-- EXERCISE BRIEF --
Return every line of the rows below that contains the string "Task", with matching case.

-- AVAILABLE DATA --
———
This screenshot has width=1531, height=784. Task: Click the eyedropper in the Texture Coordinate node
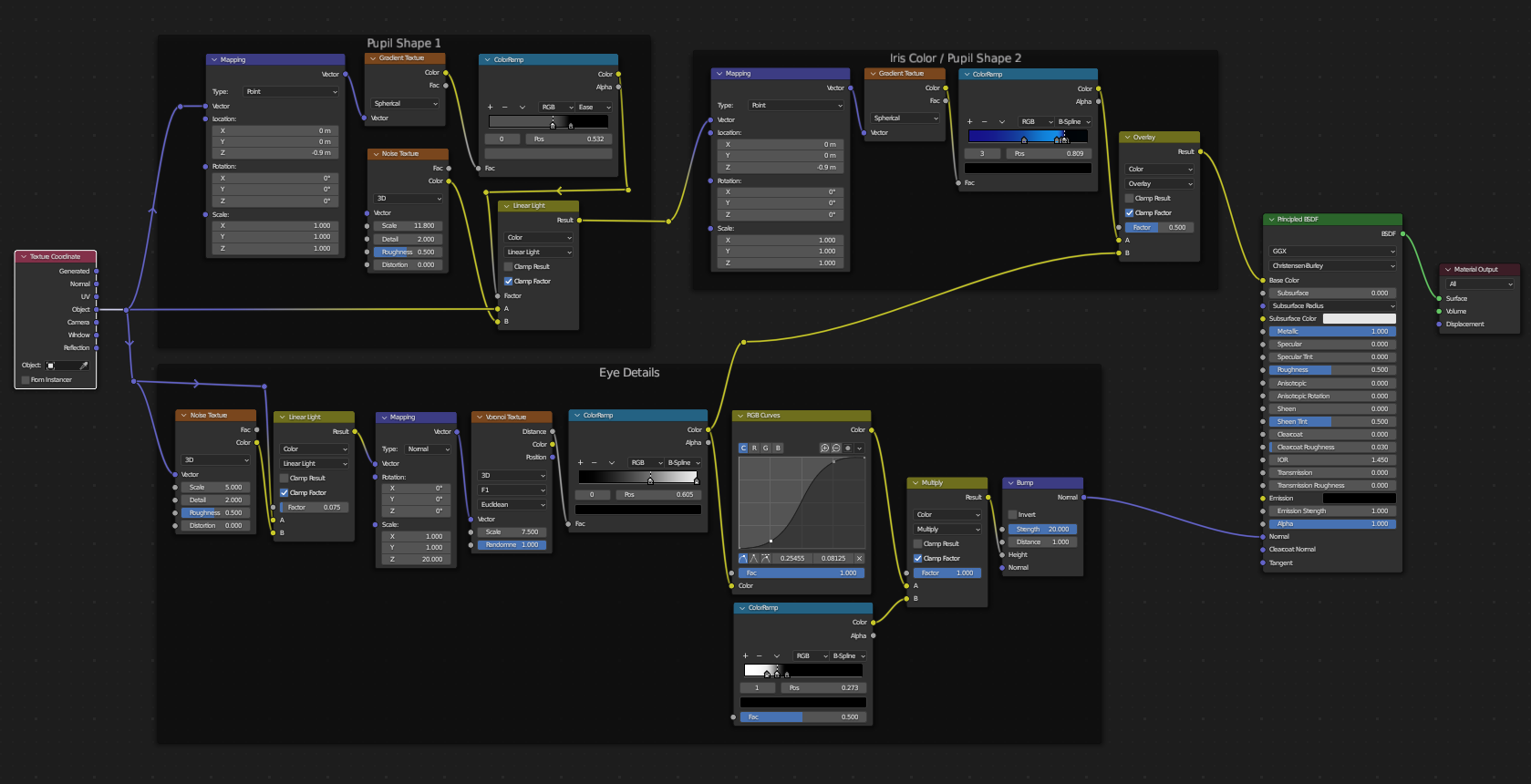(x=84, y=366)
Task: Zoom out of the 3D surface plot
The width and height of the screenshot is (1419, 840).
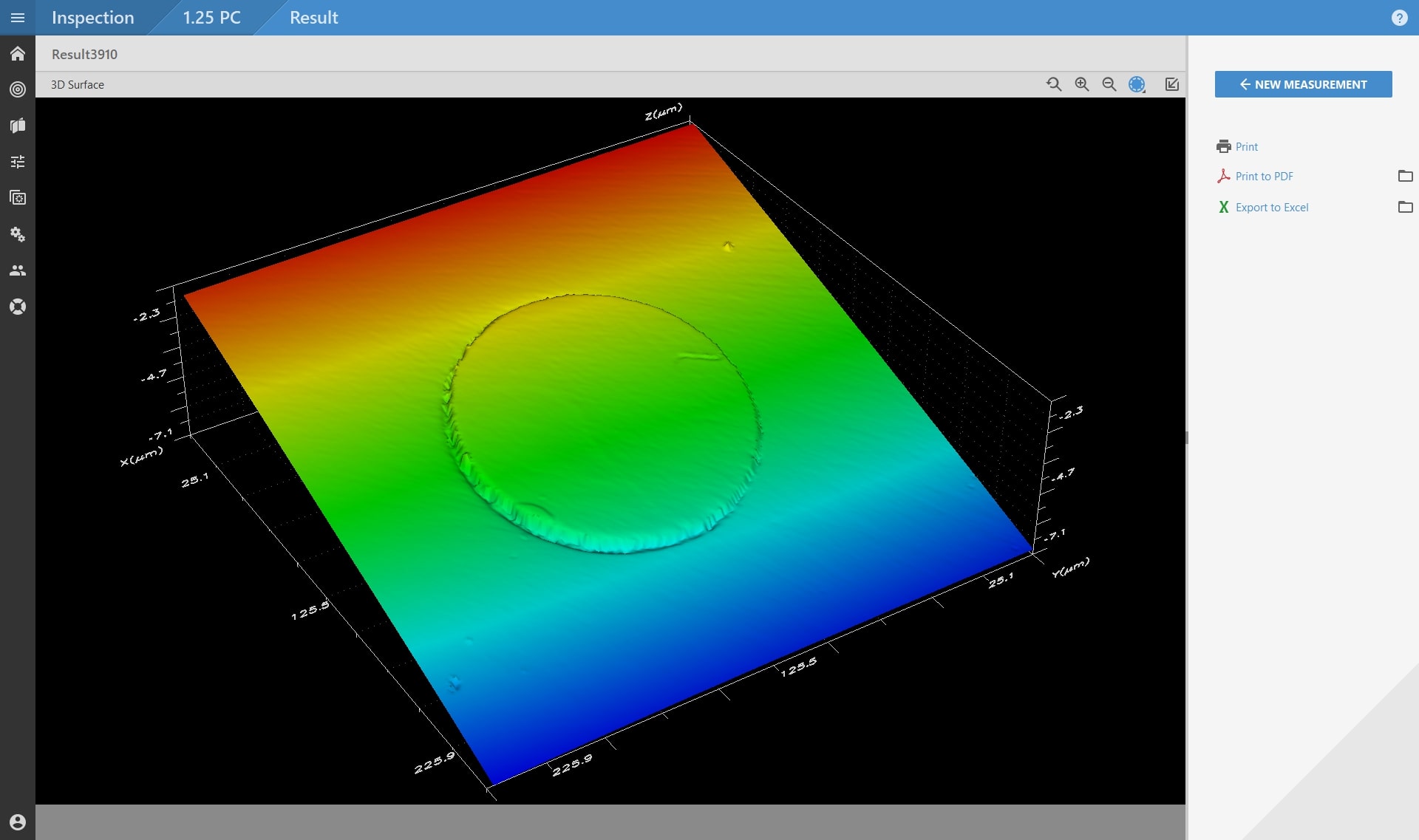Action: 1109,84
———
-- EXERCISE RESULT --
This screenshot has width=1531, height=784. Task: Click the eyedropper in the Texture Coordinate node
Task: Zoom out of the 3D surface plot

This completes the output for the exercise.